3. Interact and share your solution.
4. Ask for the transaction.
The steps are sequential and done on a micro-level to test the usefulness and desirability of your business concept up to this point. You must find and capitalize on ways to be visible to your ideal customer before you can share your solution and invite people to try it. Again, Flynn generously describes both online and offline ways to do this, from targeted click-through advertising and participating in forums and social media groups to attending industry conferences, doing speaking engagements and even offering freebies.
You have probably been on the receiving end of another vendor’s pilot testing—offers of a free webinar, a free download of a tool or white paper, or a survey on what topics the blogger you follow should focus on in the coming year. Testing your concept with a small sample of your customers both validates you are on the right path and generates suggestions to further improve your offering. This saves you time and money in the long-run.

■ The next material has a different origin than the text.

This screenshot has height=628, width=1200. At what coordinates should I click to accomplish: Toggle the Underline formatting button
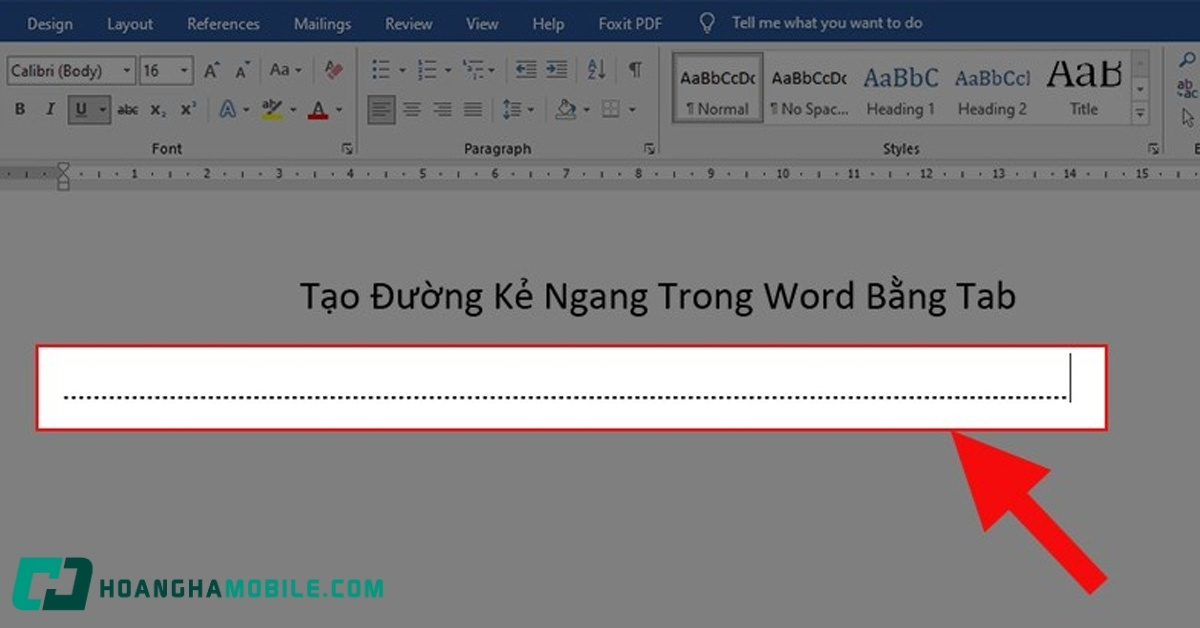[x=81, y=109]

I thoroughly enjoyed reading Will It Fly? Pat Flynn is an engaging and inspiring business coach who convinced me market research is not a complicated undertaking. I have scheduled time in my calendar to complete my market map and develop my customer PLAN and I’m actually looking forward to it. This quote, posted in the product notes for the book on Amazon.ca, sums things up perfectly: “Will It Fly? will challenge you to think critically, act deliberately, and dare greatly.” What more could you possibly ask from a book?